An example of this: I currently have two FOIPOP requests related to the Chain of Lakes Trail sewage project, and both organizations (the city and Halifax Water) got the now-automatic 30-day extension, making 60 days at this point, but it could be much longer. By the time I get the information I'm looking for, the sewage project will have already gone before the Utility and Review Board for approval. I have no idea what, if anything, my FOIPOP will uncover, but if there's relevant information that might have caused the public to intervene to stop or alter the project, it'll be too late.
5. ScopeSays CLD:
The FOIPOP should also be extended to cover private bodies that perform public functions or receive public funding, to the extent of that funding or function. Non-governmental organisations, for example, that have accepted a grant to produce a report should be required to be open about how that public money was spent. A decision to outsource a task or service to an external organisation should not lead to the avoidance of access to information responsibilities about that task or service. Being held accountable for the use of public money is one of the principle tenets of the right to information.I have a couple of examples to illustrate this point. First, as I understand it, the Saint Mary's University administration contracts with the student association, SMUSA, to conduct the annual Frosh Week program, now notorious for its rape chant. There are several issues I've been interested in drilling down into, including whether and how SMUSA officials responded to past complaints about the chant. Were SMUSA covered by FOIPOP, it'd be a simple issue of requesting all emails related to the chant, and then we'd know for certain what happened. But because SMUSA isn't covered by FOIPOP, we'll likely never know.

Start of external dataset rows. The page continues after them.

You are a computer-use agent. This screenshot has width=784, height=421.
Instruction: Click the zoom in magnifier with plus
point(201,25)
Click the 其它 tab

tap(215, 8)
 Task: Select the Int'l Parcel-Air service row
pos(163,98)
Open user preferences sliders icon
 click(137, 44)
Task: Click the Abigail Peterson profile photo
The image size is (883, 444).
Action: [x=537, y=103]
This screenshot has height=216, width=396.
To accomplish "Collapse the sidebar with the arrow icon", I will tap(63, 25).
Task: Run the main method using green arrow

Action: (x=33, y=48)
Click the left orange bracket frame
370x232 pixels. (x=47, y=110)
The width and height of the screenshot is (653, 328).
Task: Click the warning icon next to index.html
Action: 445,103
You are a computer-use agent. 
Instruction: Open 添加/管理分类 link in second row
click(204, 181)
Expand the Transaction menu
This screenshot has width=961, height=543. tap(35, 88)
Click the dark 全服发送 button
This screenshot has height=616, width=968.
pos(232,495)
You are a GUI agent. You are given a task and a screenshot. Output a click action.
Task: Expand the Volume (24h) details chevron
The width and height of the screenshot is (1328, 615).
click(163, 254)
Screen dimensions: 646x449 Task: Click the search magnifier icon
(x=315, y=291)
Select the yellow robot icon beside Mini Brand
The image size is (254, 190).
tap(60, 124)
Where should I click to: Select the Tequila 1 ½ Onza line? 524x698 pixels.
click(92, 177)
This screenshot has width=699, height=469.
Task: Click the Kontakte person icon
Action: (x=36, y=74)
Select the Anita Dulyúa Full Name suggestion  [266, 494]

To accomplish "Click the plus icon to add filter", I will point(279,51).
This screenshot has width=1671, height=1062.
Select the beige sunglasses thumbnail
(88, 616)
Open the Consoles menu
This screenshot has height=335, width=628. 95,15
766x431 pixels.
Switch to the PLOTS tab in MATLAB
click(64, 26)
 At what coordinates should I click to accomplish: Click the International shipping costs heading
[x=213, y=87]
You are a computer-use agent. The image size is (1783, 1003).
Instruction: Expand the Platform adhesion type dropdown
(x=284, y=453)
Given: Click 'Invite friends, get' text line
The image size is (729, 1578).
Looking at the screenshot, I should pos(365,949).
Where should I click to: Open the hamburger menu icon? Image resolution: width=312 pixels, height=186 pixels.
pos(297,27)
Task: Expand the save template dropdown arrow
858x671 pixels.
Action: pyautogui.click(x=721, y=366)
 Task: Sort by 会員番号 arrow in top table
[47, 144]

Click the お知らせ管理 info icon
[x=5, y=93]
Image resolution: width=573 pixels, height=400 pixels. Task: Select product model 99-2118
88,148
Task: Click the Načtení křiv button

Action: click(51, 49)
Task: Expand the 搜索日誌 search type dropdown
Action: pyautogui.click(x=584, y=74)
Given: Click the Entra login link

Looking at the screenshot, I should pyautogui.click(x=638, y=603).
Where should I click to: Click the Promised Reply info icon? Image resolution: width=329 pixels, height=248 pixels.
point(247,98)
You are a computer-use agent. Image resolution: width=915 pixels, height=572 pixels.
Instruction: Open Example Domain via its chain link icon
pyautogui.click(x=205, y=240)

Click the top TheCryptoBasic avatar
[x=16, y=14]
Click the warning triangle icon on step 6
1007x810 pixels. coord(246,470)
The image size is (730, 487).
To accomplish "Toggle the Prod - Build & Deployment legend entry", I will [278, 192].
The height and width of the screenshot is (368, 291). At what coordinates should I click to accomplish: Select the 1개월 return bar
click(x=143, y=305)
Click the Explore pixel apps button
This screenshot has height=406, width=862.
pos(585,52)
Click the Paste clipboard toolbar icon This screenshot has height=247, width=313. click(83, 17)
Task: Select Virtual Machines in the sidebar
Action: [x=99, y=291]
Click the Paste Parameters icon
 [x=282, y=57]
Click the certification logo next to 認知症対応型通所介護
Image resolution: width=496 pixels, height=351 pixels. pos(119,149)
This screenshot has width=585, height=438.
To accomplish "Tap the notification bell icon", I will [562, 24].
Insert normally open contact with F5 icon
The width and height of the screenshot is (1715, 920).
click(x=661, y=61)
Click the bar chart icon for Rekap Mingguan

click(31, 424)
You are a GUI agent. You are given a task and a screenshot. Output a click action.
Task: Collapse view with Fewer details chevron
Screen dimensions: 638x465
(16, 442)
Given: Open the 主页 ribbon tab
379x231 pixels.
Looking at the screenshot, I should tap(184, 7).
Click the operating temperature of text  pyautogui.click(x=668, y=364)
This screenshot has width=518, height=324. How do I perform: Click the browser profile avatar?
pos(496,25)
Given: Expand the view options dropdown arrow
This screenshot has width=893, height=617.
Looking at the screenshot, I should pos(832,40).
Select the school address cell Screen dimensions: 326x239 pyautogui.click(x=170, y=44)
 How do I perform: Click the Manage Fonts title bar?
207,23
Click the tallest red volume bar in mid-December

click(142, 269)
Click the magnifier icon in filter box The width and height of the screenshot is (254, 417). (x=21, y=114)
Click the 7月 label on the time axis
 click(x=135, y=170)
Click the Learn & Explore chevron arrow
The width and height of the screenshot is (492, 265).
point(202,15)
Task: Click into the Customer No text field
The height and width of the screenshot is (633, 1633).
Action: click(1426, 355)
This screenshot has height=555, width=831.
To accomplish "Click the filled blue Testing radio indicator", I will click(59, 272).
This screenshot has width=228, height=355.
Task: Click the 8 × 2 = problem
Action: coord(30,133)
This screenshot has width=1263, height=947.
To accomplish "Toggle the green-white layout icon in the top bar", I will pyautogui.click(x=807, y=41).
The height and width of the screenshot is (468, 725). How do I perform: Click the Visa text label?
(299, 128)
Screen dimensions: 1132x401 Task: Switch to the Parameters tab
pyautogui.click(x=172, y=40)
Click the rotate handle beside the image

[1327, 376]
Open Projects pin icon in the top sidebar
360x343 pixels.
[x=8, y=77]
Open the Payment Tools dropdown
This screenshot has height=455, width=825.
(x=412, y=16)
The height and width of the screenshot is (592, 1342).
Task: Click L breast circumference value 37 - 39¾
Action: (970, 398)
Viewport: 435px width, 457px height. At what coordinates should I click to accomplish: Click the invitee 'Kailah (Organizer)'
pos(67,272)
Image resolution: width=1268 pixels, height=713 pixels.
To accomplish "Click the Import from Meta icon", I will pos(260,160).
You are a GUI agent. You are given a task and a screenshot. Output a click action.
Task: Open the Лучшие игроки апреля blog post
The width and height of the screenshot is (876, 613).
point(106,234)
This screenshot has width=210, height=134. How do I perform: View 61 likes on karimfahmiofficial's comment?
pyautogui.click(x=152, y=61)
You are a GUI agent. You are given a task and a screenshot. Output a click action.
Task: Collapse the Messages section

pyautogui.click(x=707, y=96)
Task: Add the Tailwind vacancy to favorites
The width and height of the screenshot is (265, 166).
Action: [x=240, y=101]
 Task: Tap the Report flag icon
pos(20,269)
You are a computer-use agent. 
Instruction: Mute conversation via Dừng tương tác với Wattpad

It shouldn't be this way. The SMU administration shouldn't be able to wash its hands of Frosh Week responsibility—even to the point of keeping it secret—by contracting it out.
A second example is the many and varied contracts Nova Scotia Business, Inc. makes with private businesses in the name of economic development. Beyond the most simple outlines, the details of these contracts are withheld from the public, even though it is public money paying for the arrangement, through reduced tax revenue.
CLD makes modest recommendations which, unfortunately, will be treated as radical. But having worked in other jurisdictions, I can assure you there's nothing remotely radical in CLD's recommendations: they're already standard practice elsewhere. I've discussed before my public records experience in the States, at length; Karanicolas, however, tells me that even though the US is far ahead of Nova Scotia, both jurisdictions lag behind places like Mexico and India, where public access to government information is considered a human right.